Assignment:
Only the lines from the one containing "Image resolution: width=1300" through the end of the data are wanted, reproduced exactly and without pictures.

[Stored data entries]
########################################
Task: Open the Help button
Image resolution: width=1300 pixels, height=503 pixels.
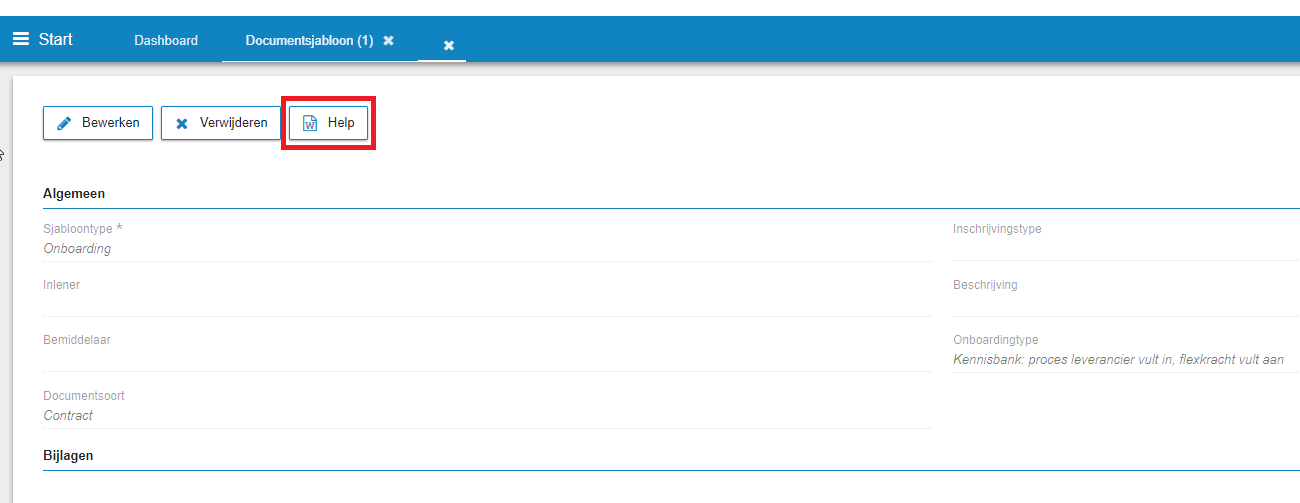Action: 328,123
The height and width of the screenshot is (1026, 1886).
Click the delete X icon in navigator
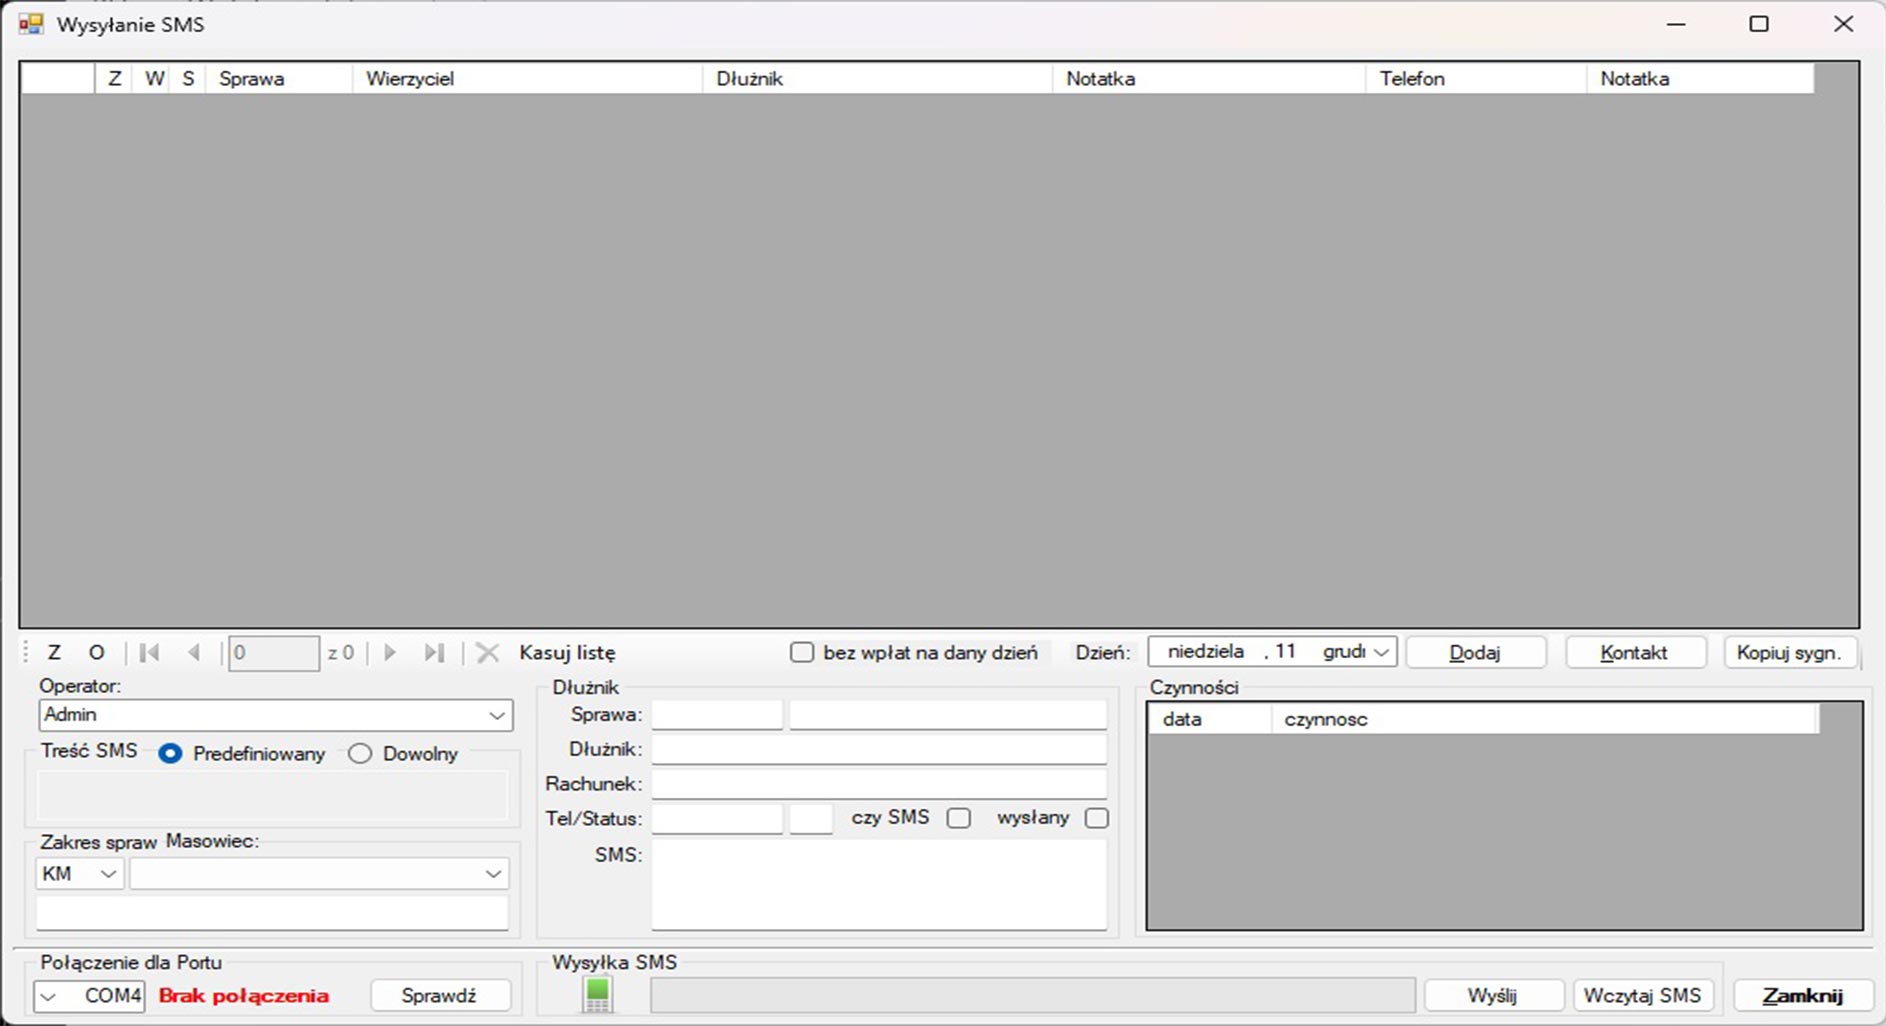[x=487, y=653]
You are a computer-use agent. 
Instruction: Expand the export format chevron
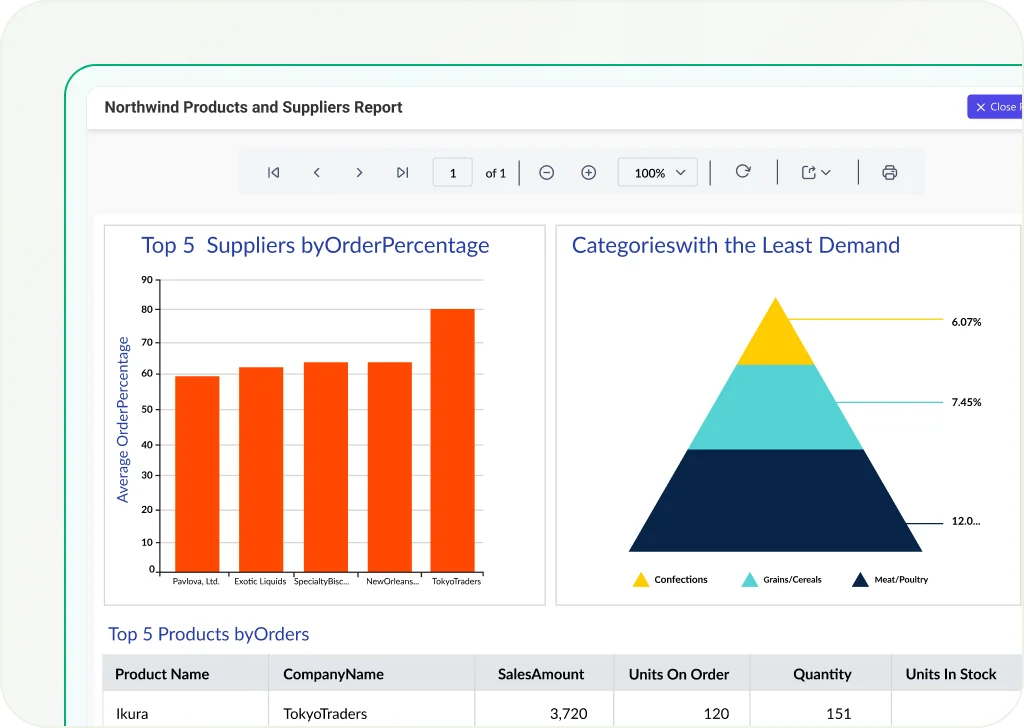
########################################
Result of the task:
Image resolution: width=1300 pixels, height=503 pixels.
Action: 328,123
The height and width of the screenshot is (1026, 1886).
Click the delete X icon in navigator
[x=487, y=653]
You are a computer-use agent. 
Instruction: Expand the export format chevron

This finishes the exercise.